When everything—including this cell phone—fails, build a signal fire in dirt or sand, away from brush and trees. Use dead cacti and mesquite. A fire in the shape of an “X”—the international symbol of distress—needs no translation.


Two hours either side of noon, insert a stick (one meter long) into the ground.

Mark the tip of the shadow it casts with a stone.

Wait twenty minutes.

Mark its second shadow with another stone.

Draw a straight line from the first stone to the second, extending the line two additional meters.

This is your west to east axis.

Draw a perpendicular line that crosses its center.

Stand at the lines’ intersection. Keep west to your left to face true north.

Pick a visible landmark in line with that orientation.

Walk to that landmark; repeat this exercise.
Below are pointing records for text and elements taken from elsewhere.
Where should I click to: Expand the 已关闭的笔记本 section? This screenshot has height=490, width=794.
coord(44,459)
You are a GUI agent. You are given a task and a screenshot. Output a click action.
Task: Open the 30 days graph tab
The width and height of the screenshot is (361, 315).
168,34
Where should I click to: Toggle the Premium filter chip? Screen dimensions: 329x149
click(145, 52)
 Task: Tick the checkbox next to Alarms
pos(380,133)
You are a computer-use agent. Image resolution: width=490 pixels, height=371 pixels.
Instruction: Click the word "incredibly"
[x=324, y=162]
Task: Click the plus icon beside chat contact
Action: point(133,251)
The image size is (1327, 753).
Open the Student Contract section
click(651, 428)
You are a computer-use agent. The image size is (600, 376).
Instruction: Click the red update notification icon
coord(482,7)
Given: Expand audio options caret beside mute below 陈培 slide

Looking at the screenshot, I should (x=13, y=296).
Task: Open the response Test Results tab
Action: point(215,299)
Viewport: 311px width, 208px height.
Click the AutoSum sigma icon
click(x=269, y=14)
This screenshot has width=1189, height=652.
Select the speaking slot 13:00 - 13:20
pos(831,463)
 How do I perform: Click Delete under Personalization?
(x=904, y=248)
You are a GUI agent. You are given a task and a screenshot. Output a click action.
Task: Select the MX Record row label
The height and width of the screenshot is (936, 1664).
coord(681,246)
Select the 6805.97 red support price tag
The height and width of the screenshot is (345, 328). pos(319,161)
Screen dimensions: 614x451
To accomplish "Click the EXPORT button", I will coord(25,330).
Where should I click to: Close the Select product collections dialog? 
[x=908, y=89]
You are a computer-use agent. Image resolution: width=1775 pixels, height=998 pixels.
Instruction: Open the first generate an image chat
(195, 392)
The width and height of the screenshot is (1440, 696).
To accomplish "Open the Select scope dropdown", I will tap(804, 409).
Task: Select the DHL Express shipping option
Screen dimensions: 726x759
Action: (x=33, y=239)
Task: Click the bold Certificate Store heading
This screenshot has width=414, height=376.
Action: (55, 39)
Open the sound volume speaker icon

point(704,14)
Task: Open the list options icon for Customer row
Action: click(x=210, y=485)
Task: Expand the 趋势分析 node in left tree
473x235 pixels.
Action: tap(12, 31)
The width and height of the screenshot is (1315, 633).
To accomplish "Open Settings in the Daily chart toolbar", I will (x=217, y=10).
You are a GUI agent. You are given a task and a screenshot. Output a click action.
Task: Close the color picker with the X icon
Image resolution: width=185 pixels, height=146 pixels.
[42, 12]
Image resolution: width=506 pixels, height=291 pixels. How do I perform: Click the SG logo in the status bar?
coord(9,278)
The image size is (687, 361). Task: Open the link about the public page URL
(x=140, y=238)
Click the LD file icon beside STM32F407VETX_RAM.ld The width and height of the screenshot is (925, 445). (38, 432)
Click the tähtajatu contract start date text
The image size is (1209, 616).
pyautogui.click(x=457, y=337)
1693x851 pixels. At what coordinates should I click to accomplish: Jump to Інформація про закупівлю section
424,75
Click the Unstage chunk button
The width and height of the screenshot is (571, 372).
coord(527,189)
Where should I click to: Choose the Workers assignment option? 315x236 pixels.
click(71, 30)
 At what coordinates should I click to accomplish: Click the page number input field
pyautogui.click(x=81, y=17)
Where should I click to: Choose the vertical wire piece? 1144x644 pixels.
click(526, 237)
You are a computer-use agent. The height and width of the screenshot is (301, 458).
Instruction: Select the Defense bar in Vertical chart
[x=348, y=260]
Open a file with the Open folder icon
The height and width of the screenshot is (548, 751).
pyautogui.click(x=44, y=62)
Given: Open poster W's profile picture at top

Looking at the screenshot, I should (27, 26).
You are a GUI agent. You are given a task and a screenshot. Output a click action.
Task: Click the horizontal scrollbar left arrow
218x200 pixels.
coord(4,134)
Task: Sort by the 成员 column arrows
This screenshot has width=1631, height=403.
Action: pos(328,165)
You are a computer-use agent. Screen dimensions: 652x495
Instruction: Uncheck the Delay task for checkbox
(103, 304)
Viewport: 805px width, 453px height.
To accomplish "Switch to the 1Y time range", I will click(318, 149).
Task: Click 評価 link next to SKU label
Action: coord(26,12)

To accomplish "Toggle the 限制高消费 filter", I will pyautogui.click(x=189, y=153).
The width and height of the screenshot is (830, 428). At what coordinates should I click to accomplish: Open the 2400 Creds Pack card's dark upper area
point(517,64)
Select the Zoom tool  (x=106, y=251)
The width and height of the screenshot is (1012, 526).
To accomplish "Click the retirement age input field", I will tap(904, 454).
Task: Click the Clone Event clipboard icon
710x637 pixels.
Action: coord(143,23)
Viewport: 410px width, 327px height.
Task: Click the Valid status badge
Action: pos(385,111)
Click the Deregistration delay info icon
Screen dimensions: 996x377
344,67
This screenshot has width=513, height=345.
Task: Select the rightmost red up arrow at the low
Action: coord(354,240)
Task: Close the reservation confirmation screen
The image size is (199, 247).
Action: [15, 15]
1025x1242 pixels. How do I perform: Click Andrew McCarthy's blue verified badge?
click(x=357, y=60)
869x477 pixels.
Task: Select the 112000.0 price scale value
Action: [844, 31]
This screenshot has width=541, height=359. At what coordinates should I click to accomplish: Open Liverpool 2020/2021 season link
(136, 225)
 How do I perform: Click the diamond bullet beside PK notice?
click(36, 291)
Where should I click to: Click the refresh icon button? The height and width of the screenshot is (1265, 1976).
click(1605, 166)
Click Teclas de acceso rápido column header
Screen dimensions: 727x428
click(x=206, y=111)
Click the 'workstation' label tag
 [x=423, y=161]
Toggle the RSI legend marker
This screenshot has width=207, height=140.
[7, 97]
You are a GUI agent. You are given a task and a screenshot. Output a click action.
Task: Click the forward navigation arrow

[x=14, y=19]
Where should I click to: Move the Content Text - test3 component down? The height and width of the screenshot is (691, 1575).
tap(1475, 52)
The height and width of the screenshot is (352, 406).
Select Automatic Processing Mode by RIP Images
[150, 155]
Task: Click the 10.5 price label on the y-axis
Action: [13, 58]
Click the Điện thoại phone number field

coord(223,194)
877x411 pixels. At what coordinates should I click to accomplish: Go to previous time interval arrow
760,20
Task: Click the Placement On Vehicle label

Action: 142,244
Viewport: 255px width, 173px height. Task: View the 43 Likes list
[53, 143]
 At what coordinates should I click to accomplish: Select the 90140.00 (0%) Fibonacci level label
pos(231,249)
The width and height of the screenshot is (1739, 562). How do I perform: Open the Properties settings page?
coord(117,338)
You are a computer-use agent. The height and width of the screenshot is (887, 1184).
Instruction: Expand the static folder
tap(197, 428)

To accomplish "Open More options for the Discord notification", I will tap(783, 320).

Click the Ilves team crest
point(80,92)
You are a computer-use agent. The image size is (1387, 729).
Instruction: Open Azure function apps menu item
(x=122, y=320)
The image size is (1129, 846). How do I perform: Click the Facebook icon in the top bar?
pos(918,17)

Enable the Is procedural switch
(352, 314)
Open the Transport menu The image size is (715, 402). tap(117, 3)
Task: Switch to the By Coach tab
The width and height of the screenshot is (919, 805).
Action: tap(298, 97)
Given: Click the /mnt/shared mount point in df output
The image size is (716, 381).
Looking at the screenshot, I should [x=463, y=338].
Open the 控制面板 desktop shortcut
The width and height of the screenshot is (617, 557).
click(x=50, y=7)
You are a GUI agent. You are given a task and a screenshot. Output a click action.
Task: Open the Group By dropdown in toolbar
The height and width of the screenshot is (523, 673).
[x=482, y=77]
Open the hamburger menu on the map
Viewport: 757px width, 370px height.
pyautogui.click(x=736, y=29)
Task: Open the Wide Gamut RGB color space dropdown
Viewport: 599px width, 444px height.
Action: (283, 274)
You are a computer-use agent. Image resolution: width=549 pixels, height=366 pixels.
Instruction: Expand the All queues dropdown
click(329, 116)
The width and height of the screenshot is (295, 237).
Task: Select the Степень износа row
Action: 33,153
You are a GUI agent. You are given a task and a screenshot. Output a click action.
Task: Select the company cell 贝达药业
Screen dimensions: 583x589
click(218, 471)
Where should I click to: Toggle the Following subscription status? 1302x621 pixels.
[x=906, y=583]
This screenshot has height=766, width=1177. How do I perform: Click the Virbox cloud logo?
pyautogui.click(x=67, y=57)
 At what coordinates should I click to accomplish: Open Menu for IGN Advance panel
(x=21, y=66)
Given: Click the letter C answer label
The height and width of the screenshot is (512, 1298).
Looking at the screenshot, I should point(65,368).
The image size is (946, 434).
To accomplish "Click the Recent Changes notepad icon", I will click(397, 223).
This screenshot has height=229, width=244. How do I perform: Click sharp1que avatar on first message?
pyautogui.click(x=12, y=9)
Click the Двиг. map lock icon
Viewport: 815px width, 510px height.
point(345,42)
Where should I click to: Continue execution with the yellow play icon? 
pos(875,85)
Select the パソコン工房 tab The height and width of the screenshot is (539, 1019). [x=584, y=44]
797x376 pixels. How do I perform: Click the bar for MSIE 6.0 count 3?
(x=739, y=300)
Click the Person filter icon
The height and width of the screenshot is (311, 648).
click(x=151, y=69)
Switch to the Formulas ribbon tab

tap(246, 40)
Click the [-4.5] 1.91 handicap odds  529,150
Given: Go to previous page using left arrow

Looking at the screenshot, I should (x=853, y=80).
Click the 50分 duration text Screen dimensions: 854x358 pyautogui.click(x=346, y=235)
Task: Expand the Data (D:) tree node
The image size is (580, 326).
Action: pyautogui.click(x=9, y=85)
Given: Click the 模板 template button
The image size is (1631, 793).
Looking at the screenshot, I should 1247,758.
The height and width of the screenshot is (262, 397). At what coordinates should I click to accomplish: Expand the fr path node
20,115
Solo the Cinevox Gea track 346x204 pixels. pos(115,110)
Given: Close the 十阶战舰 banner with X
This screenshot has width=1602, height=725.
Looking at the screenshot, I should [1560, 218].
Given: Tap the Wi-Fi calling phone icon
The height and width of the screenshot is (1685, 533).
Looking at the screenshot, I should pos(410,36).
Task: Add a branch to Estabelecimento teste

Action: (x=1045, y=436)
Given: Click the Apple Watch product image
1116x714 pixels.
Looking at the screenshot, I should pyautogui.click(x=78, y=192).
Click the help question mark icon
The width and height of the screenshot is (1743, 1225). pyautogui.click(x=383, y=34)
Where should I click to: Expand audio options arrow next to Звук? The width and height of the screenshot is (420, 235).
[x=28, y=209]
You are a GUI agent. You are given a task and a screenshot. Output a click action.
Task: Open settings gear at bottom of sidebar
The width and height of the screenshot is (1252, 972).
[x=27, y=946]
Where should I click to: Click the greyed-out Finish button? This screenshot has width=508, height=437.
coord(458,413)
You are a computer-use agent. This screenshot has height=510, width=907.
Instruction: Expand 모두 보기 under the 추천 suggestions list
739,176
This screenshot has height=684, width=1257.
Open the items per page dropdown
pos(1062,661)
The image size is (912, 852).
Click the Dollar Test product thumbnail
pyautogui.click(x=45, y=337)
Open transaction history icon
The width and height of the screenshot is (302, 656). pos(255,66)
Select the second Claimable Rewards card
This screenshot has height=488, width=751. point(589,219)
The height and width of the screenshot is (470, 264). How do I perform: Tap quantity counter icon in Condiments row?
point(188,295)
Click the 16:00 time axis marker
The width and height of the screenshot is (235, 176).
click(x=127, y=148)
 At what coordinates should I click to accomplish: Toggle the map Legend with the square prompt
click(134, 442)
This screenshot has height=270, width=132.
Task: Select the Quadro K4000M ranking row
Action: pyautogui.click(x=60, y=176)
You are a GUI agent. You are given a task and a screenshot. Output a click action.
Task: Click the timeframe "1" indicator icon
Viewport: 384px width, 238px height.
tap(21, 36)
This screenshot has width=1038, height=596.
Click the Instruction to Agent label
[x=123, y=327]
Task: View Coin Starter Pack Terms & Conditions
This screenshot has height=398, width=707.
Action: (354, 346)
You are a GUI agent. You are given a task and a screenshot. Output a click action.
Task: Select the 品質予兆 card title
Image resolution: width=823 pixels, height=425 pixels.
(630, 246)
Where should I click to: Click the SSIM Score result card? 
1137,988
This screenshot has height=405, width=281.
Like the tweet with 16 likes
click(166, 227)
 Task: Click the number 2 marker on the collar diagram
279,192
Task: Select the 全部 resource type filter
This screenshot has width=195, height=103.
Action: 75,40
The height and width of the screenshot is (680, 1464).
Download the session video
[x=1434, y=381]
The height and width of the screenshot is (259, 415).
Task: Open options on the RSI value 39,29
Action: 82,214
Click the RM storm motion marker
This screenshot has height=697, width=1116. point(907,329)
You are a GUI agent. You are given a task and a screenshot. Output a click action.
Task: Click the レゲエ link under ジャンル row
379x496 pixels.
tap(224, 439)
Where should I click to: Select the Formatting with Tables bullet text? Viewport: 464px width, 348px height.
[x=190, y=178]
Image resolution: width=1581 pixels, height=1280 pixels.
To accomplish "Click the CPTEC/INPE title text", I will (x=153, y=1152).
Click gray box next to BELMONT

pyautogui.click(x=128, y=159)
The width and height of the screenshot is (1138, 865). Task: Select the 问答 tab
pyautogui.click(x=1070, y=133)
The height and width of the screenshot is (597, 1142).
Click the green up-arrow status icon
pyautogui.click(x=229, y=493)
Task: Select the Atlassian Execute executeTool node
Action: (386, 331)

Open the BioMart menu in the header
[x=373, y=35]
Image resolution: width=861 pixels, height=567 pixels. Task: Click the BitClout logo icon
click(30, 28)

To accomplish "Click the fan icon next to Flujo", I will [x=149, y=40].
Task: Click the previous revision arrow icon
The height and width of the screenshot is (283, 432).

At night, look for the Big Dipper.

Note the two stars that form its outer edge.

Imagine a line from those stars to a point about five times the distance between them. You should find Polaris, the North Star, waiting for you there (the end of the Little Dipper’s handle).

Imagine a straight line between Polaris and the horizon. This is your second true north bearing.